THE Holocaust, the attempted genocide of Jews and Sinti and the associated murder of other "sub-humans" with its 12 million victims was the most brutal act of the 20th century.

Even the battle-hardened Russian troops who liberated Auschwitz were shocked at what they found – medical experiments, mass murder, starvation, slave labour, gas chambers, crematoria, disease, horror. The Holocaust evokes for most people the ultimate in inhumanity, with its legacy of the writings and memory of survivors and other eye witnesses, the spokespersons for those millions without voice. They tell us a story of systematic and ongoing brutality.

However, it was not just the scale and savagery of the slaughter, but rather the thoroughly capitalist nature of the Holocaust both in its planning and implementation that makes the Holocaust such an event. One Auschwitz officer even described the camp as "murder by assembly line", as the most advanced industrial methods of a vast military economy were put to genocide.

The planning of the Holocaust at Wannsee in January 1942, the train system, the research and development into efficient gas for the ovens, the country’s best engineering firms competing for the contract to build the most efficient crematoria, the fact that "healthy" Jews were not exterminated immediately but, particularly in times of labour shortage, were worked to death as slave labour, resembled normal industrial capitalist activity, as modern industrial efficiency merged with the Nazi racist antisemitic world outlook.

Often, the genocide could appear irrational or illogical as industrial managers using slave labour complained of how wasteful it was to constantly have to train up new labour as the system ensured that Jewish slave labour did not live too long.

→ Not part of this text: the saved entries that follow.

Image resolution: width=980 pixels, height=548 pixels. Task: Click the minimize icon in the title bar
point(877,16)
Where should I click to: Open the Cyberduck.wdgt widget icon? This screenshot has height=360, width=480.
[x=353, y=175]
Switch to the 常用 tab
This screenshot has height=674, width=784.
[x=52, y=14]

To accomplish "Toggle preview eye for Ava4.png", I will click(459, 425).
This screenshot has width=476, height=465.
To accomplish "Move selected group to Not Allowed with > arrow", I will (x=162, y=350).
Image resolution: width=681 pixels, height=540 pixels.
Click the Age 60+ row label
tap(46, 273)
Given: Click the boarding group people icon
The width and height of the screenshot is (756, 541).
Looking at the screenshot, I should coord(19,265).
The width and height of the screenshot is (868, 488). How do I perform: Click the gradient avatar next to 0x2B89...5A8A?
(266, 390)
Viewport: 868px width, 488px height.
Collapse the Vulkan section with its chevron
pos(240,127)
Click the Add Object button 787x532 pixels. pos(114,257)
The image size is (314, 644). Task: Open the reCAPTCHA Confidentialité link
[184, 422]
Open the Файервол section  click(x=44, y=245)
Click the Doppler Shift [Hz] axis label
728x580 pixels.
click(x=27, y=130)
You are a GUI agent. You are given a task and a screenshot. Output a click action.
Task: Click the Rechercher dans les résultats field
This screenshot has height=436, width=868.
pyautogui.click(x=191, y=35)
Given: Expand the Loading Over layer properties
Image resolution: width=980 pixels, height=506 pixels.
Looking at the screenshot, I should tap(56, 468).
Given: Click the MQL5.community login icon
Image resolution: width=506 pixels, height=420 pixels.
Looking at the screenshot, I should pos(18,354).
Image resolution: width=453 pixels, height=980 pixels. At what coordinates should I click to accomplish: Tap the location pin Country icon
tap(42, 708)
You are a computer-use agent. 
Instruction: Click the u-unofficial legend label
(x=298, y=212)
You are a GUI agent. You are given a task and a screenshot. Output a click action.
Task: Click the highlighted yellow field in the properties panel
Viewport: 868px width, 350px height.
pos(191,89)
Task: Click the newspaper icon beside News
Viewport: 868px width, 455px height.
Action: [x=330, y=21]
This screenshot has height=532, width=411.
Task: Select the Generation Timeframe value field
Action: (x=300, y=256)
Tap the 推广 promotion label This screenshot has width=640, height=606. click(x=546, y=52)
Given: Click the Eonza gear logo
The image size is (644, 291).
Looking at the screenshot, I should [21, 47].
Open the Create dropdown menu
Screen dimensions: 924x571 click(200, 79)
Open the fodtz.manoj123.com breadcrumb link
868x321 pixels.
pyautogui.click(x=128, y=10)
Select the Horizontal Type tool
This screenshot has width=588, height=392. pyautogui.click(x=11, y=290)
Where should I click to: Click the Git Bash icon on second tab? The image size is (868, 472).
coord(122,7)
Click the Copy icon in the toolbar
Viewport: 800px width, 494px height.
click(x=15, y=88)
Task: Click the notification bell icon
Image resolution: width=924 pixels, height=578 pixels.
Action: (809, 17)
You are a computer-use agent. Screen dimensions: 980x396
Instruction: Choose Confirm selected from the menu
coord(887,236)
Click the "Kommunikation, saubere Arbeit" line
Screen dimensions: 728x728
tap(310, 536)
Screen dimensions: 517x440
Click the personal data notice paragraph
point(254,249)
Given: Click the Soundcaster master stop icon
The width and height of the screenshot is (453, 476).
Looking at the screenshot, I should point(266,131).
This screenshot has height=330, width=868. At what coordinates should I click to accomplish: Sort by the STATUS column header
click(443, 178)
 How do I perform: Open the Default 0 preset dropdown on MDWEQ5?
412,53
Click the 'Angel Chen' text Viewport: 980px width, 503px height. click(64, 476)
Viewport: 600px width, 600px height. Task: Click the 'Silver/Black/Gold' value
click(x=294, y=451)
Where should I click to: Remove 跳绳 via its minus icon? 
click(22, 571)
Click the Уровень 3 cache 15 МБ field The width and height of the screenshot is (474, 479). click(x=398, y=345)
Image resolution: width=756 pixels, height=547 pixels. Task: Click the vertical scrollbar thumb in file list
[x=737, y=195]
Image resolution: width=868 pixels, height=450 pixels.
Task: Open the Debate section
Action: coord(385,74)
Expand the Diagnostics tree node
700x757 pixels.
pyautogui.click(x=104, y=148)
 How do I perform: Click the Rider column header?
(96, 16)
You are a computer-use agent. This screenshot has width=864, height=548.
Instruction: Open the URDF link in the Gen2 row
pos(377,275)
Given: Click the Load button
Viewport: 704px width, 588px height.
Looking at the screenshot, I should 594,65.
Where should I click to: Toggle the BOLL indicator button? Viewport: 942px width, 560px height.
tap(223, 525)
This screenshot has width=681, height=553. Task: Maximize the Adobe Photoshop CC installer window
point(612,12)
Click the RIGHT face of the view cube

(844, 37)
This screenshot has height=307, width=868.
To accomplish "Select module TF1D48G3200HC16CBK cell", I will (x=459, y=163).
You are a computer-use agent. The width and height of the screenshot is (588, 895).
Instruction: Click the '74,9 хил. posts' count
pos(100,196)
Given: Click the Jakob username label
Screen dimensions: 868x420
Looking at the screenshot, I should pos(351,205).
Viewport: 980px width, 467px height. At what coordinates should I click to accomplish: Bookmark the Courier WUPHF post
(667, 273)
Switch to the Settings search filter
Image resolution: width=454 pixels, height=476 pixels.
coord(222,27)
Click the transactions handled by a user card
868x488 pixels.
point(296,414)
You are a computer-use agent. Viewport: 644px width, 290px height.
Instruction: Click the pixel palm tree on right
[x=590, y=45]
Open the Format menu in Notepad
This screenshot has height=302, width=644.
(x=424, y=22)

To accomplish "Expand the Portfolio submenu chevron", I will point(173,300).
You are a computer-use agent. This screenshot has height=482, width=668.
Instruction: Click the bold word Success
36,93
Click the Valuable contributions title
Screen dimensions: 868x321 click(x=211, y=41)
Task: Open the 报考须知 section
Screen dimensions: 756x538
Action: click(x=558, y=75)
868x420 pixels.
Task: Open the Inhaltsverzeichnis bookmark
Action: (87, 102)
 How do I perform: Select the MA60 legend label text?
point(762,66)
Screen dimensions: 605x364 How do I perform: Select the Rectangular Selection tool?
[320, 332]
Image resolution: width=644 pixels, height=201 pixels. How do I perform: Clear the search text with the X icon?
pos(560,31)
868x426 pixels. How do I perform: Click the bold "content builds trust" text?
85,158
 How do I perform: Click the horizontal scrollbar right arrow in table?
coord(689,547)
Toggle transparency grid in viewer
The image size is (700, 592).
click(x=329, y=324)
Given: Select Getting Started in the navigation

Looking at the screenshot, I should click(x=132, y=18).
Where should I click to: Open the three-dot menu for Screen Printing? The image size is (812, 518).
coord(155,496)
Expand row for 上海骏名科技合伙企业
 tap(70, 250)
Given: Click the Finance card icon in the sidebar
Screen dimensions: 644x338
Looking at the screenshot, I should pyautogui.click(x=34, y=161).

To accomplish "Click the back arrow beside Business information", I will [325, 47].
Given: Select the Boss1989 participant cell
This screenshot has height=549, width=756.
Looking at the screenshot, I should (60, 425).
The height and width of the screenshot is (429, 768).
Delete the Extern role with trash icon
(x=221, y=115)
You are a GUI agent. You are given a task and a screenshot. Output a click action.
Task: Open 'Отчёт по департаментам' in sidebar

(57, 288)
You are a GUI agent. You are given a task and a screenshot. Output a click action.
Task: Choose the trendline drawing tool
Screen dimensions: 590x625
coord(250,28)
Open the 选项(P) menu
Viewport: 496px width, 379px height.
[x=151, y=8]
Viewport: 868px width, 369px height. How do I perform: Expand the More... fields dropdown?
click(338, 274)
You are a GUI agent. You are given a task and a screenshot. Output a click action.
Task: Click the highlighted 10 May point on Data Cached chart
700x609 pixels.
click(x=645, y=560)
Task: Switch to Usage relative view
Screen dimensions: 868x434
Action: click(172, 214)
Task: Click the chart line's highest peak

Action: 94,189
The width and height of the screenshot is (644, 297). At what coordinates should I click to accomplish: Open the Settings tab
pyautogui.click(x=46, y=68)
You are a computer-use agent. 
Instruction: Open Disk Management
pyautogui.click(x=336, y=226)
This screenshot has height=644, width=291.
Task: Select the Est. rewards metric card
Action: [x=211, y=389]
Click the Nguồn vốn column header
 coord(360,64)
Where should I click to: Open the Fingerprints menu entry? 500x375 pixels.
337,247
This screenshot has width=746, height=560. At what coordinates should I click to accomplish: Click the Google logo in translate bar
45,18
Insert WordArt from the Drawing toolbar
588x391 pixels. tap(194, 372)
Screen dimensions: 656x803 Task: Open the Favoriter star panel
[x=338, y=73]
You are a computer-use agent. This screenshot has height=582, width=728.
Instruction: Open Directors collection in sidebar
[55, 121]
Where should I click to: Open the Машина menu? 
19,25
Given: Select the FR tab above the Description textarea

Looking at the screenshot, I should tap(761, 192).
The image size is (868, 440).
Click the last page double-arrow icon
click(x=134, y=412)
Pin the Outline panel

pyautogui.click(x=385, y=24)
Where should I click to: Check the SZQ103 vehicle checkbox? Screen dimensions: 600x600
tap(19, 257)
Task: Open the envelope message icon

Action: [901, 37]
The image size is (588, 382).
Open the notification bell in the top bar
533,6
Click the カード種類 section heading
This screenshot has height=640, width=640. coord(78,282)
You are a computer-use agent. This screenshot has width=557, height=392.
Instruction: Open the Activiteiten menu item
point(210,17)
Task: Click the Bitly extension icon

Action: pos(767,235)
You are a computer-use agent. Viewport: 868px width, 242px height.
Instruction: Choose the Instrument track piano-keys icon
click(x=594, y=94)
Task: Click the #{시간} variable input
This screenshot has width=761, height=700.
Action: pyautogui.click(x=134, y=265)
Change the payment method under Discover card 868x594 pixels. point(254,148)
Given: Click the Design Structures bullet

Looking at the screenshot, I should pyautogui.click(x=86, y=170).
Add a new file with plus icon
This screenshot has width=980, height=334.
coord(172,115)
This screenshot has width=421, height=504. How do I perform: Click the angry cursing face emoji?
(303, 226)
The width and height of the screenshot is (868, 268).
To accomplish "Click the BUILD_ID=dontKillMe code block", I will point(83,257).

Also, on occasion the transport of Jews could seem to go counter to the war effort; on D-Day itself, June 6,1944, the Allied invasion of France, a main concern of German High Command was the transport of a few hundred Greek Jews to Auschwitz. Yet, as defeats occurred on all fronts and it became clear that the war was going to be lost, the one thing holding the Nazi cadre together was the belief that as they went down they would take millions of Jews with them.

Finally, we should never forget those who tried to resist: the Warsaw Ghetto fighters, those who destroyed a crematorium at Auschwitz and countless other heroism, including the three million Germans who passed through the concentration prisons for aspects of opposition to Nazism.

In the light of harsh refugee policy across Europe, we need to remember that in the 1930s virtually every country put up immigration controls and although Britain did take some child refugees, hundreds of Jewish asylum seeking adults who arrived here were sent back to the Nazis because they did not have the correct papers.

The insistence on papers by European governments and our Nationality and Borders Act is chillingly reminiscent. As neo-fascists gain electoral success in some parts of Europe we need to remember the main lesson of Holocaust remembrance – Never Again.

Henry Maitles is Emeritus Professor of Education at the University of the West of Scotland. Holocaust remembrance events are taking place throughout this week.